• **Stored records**
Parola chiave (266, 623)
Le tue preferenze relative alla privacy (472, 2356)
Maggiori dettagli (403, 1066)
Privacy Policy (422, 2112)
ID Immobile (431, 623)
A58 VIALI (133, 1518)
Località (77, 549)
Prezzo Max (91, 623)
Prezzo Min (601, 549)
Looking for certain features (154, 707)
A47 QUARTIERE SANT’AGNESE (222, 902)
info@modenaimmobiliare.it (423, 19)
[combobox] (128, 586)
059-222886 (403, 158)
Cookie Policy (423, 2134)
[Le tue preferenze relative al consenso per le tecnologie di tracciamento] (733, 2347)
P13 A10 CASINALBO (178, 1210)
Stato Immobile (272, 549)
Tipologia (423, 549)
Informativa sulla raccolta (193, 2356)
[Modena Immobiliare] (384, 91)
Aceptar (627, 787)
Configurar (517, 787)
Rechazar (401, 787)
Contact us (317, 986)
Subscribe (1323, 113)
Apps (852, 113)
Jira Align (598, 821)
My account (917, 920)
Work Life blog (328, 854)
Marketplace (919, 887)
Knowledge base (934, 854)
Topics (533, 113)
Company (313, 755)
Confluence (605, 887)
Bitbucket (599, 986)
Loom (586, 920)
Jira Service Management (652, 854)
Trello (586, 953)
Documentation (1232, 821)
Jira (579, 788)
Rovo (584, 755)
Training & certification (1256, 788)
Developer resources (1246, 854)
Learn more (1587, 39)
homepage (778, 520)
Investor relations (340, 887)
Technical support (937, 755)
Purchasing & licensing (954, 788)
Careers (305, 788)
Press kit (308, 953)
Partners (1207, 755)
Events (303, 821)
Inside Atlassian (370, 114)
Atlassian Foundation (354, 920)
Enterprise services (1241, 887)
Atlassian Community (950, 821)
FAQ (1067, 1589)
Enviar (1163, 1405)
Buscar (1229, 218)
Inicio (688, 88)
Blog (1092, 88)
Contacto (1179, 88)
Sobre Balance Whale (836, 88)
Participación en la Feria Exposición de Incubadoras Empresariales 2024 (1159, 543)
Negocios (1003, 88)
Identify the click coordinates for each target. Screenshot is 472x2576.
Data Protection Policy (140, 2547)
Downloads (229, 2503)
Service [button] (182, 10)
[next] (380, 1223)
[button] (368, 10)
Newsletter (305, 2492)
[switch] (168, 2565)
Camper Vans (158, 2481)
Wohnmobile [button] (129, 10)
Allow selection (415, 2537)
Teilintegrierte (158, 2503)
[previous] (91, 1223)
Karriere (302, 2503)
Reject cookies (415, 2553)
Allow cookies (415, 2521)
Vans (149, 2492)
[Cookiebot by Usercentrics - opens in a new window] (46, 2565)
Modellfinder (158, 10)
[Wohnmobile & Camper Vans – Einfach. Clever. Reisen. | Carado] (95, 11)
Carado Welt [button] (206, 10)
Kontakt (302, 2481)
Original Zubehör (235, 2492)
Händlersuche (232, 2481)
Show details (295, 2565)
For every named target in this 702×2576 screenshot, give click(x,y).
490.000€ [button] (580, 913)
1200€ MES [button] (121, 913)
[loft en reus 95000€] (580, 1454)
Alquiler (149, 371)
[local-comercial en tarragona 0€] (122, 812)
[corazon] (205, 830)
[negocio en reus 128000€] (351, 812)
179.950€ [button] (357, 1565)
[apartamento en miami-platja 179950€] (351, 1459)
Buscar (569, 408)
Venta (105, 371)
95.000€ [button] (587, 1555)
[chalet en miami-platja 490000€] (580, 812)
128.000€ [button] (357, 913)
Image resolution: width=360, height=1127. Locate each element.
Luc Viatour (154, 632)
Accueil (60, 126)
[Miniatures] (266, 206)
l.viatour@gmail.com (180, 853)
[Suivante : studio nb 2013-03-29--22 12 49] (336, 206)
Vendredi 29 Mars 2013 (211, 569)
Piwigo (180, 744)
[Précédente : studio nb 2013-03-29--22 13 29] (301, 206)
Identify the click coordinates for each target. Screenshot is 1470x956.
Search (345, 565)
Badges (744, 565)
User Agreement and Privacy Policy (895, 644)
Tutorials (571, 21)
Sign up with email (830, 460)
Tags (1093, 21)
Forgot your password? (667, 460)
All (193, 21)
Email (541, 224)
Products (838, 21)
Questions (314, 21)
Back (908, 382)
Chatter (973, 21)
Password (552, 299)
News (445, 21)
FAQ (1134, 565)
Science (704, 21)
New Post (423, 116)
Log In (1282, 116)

• **HOW TO COMPLETE THIS TASK**
Filter the lines above so that only those with the string "each" remain, then copy them.

• **WRITTEN RESPONSE**
Identify the click coordinates for each target. Screenshot is 472x2576.
Image resolution: width=360, height=1127. Locate each element.
Identify the click coordinates for each target. Screenshot is 1470x956.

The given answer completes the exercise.